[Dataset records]

########################################

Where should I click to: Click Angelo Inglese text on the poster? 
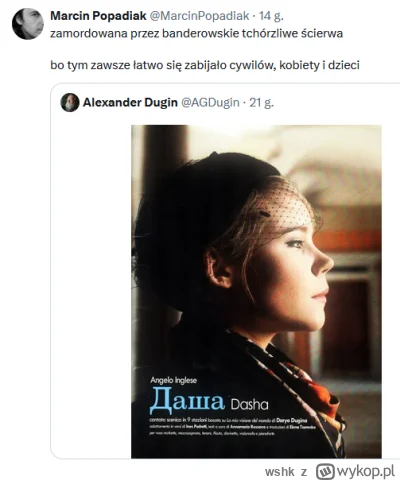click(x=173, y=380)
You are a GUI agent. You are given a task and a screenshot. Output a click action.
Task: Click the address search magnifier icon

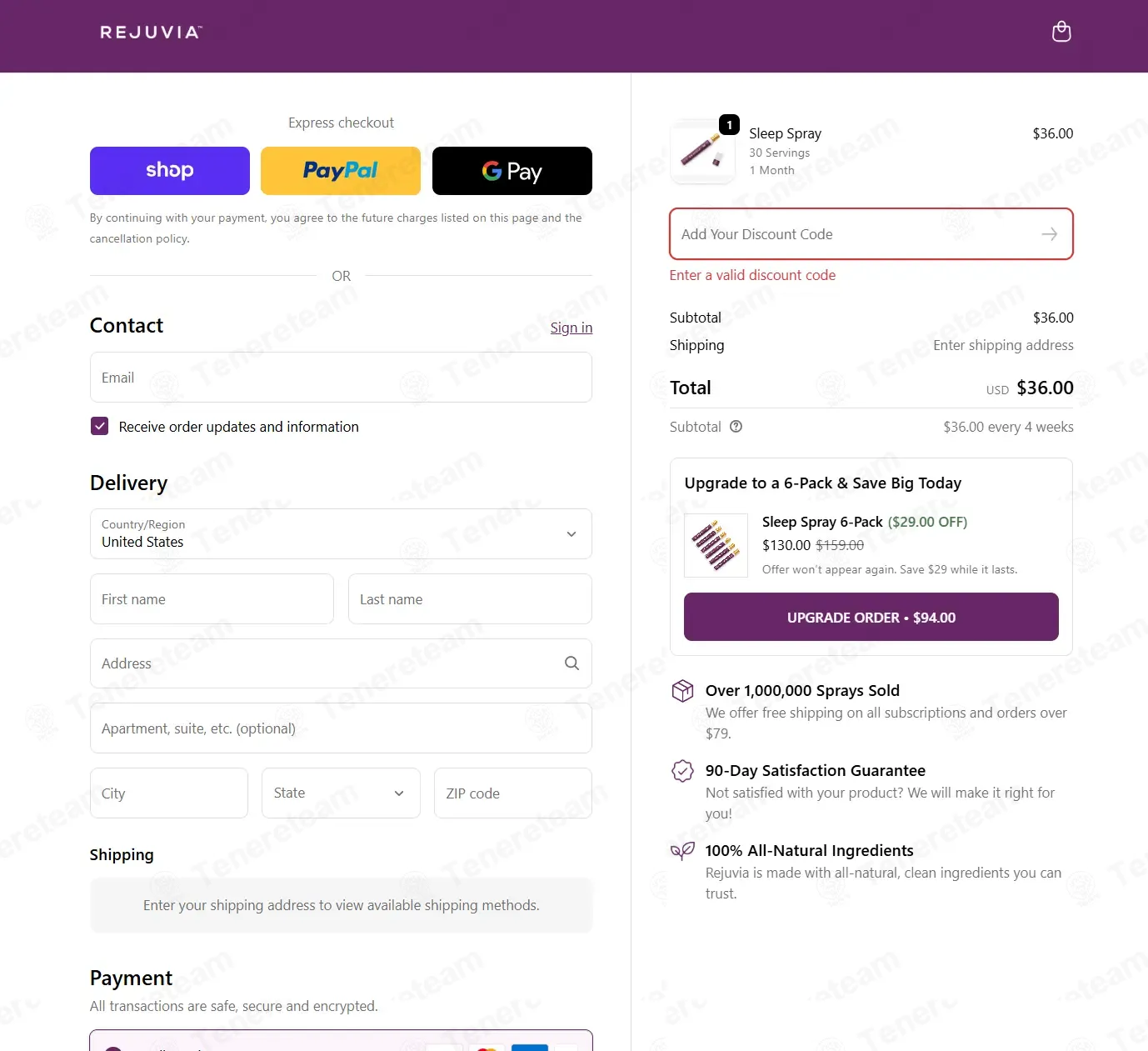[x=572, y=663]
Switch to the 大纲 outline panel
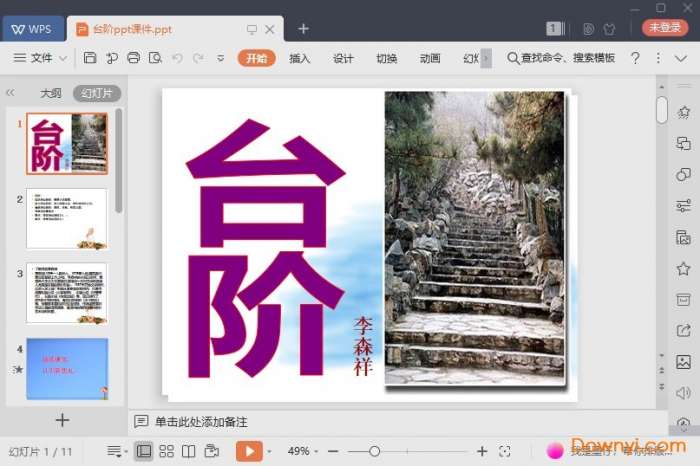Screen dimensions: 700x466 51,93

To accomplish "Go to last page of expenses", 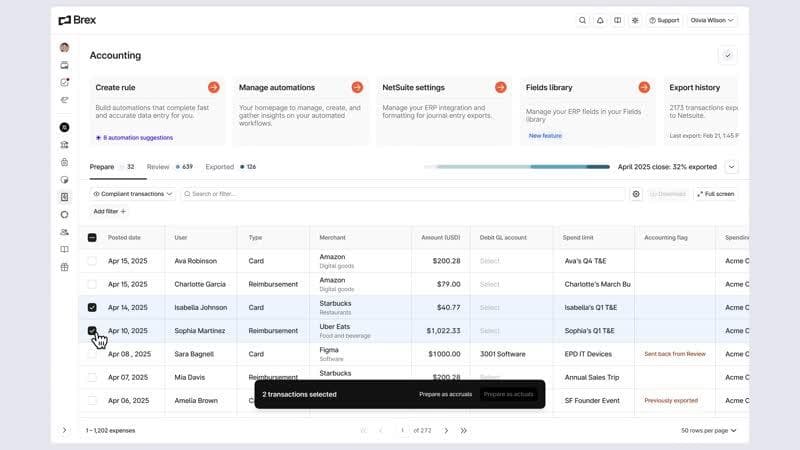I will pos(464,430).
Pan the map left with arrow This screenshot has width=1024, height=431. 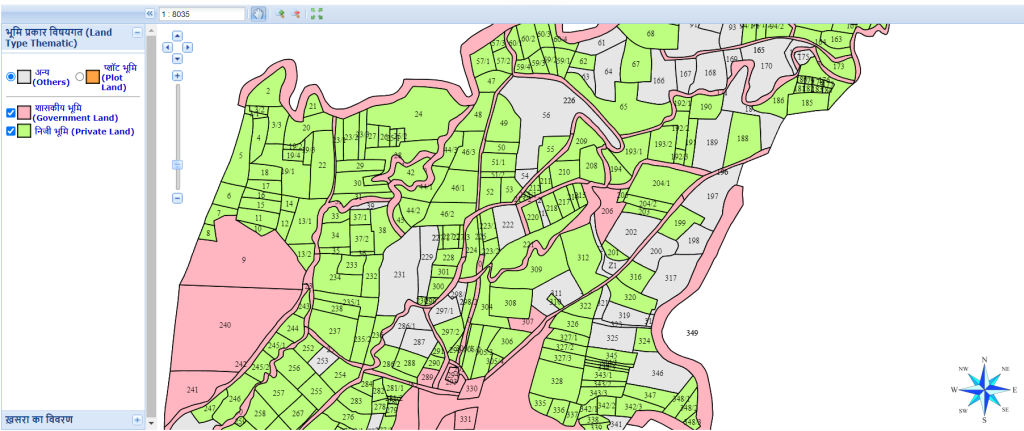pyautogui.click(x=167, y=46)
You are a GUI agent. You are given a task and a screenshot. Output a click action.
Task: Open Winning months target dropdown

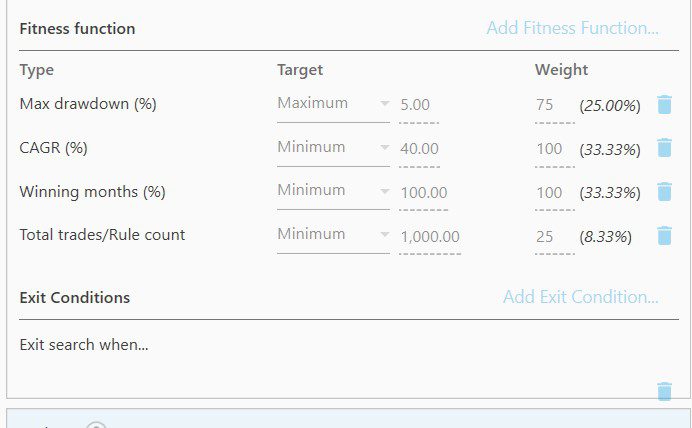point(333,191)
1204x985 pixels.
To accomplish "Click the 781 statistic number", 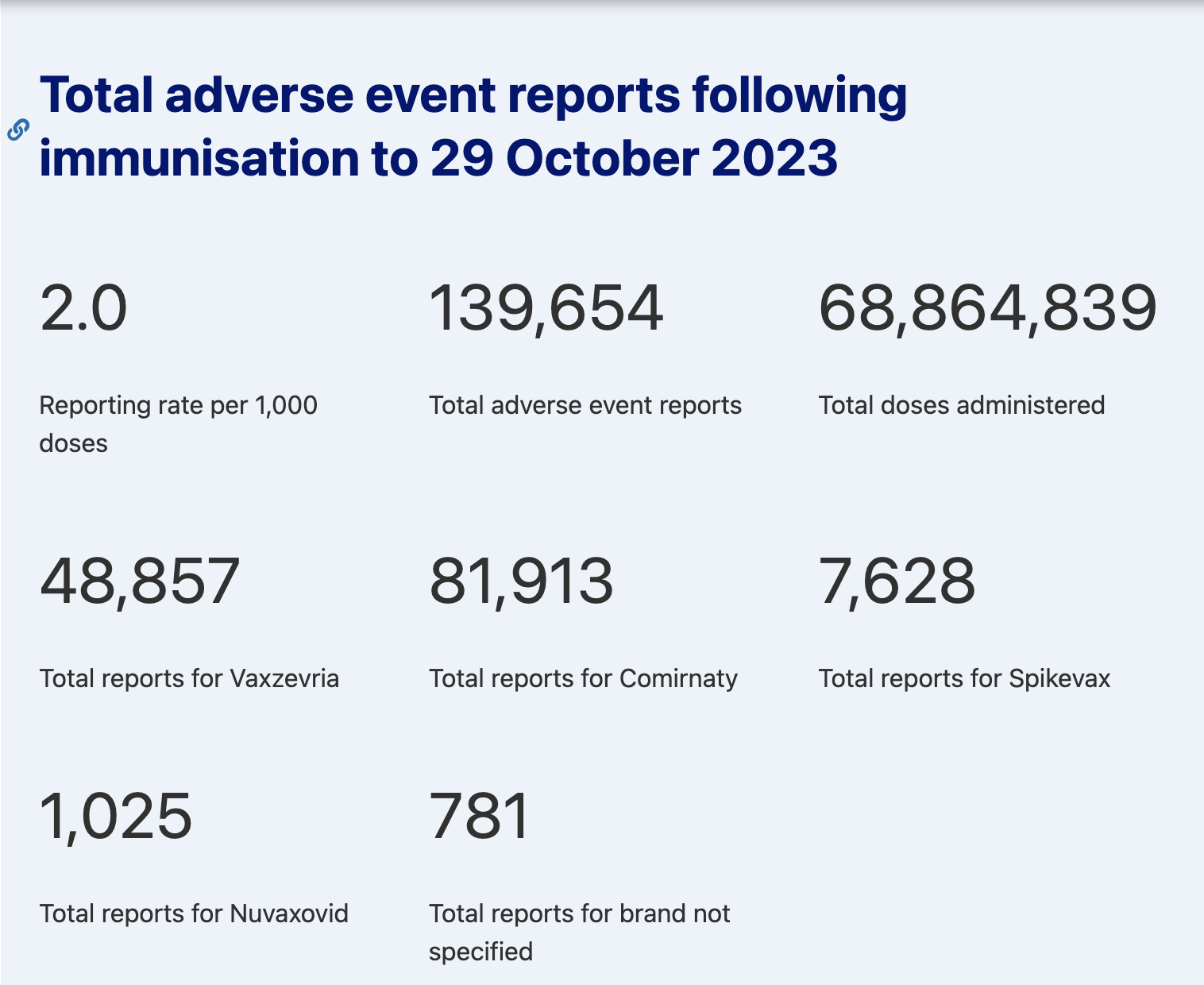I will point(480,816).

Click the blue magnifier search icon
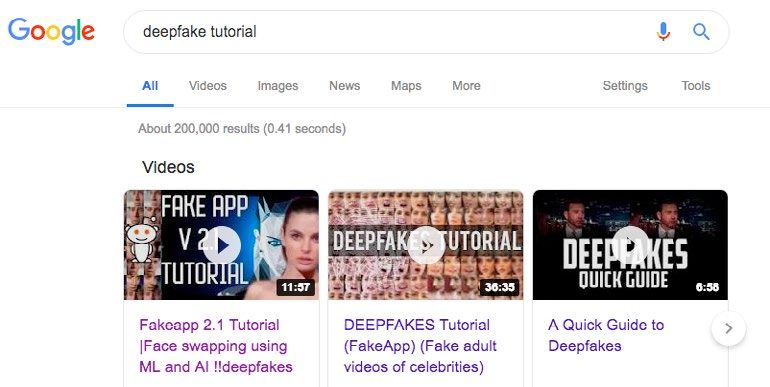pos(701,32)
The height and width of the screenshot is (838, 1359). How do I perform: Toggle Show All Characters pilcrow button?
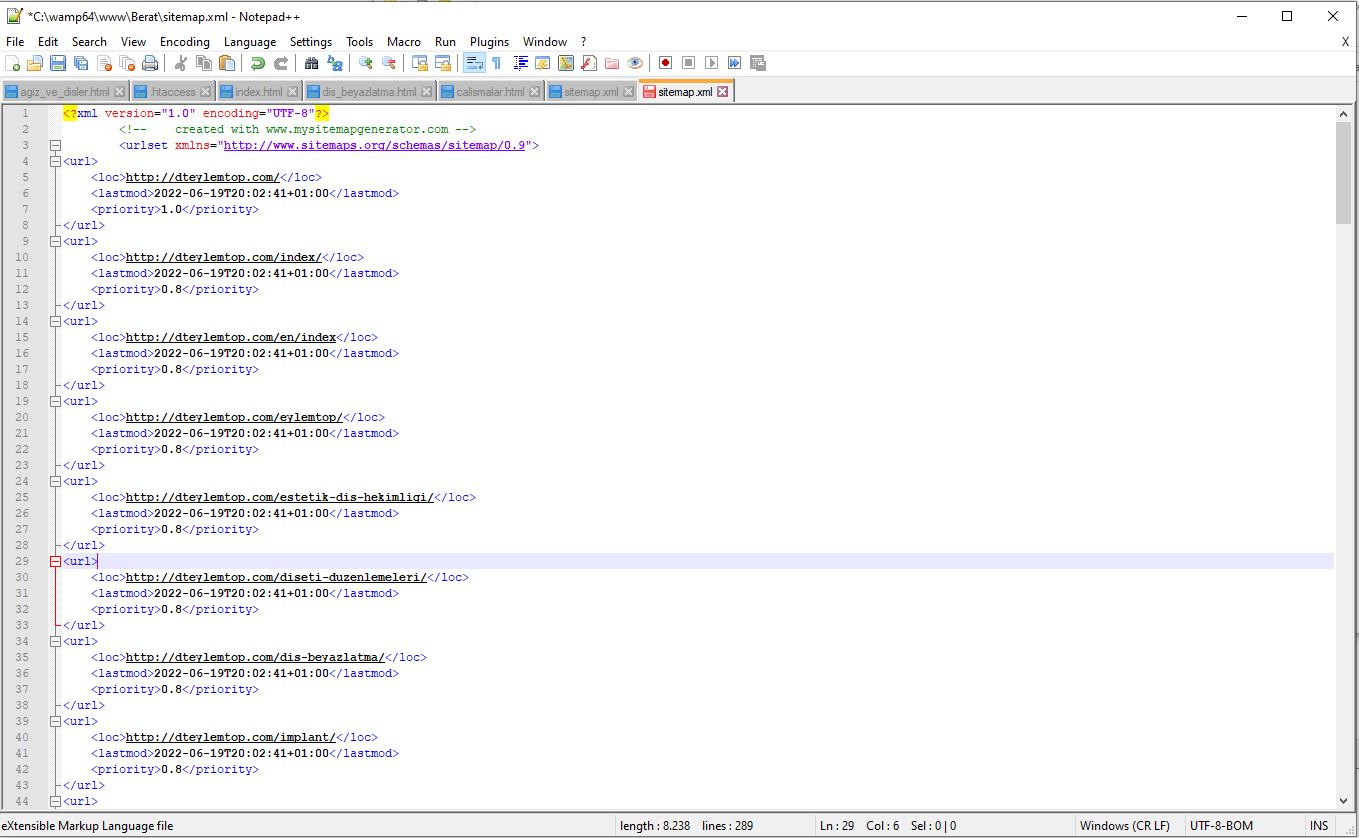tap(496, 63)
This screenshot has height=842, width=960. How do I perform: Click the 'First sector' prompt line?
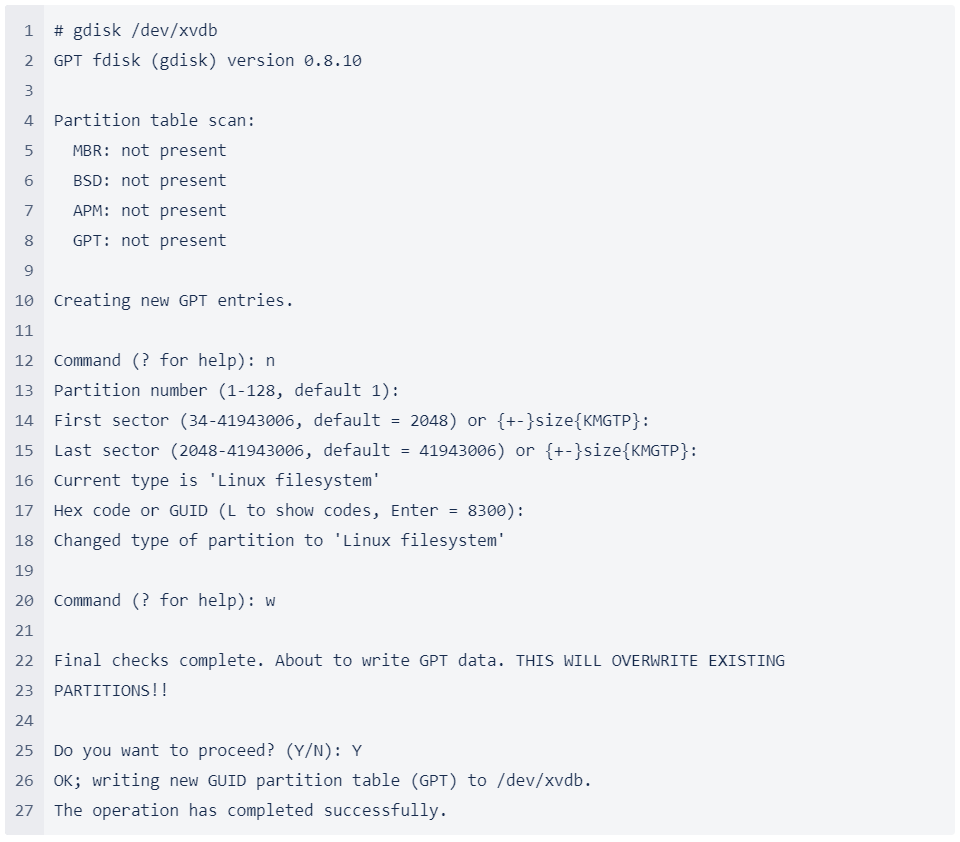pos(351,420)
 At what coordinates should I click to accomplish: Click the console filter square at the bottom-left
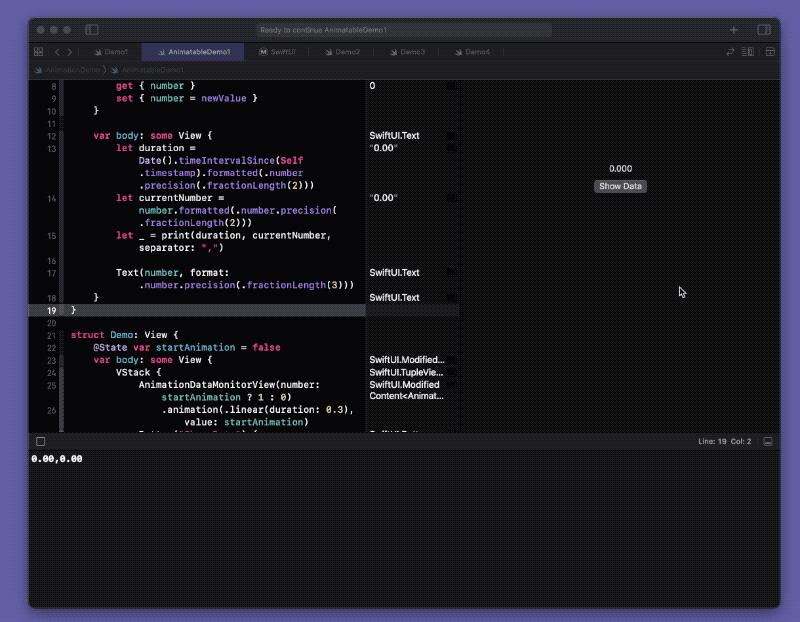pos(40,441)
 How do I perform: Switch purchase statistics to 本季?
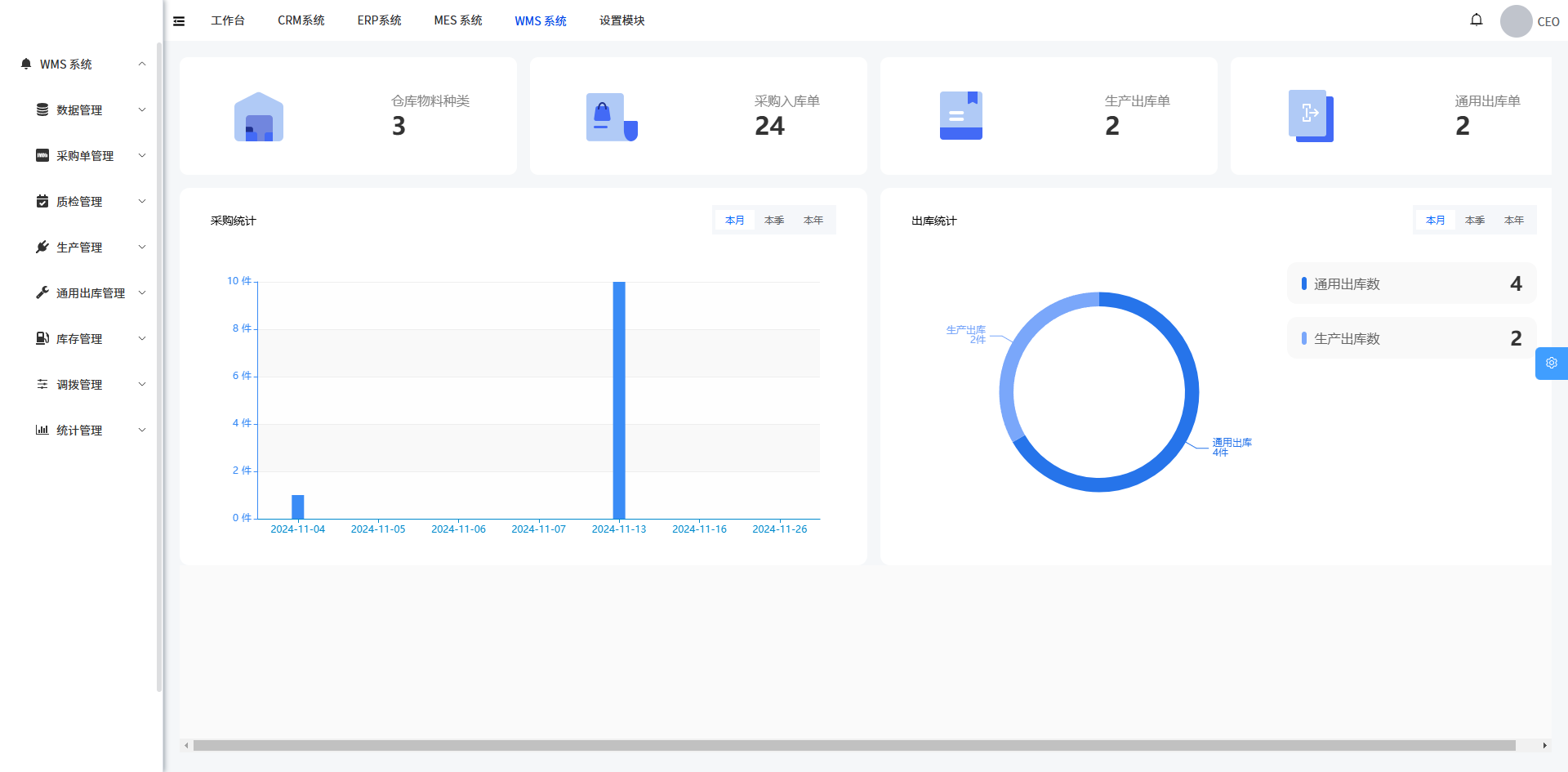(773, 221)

########################################

> EXERCISE:
What you write must match, line for line, the records from the line containing "Click the blue magnifier search icon" through the last line, with every picture left out.

> REPLY TO THE TASK:
Click the blue magnifier search icon
pos(701,32)
The height and width of the screenshot is (838, 1359). How do I perform: Toggle Show All Characters pilcrow button?
tap(496, 63)
This screenshot has height=842, width=960. How do I perform: Click the 'First sector' prompt line?
pos(351,420)
 At what coordinates should I click to accomplish: Click the console filter square at the bottom-left
pos(40,441)
 How do I perform: Switch purchase statistics to 本季?
(773, 221)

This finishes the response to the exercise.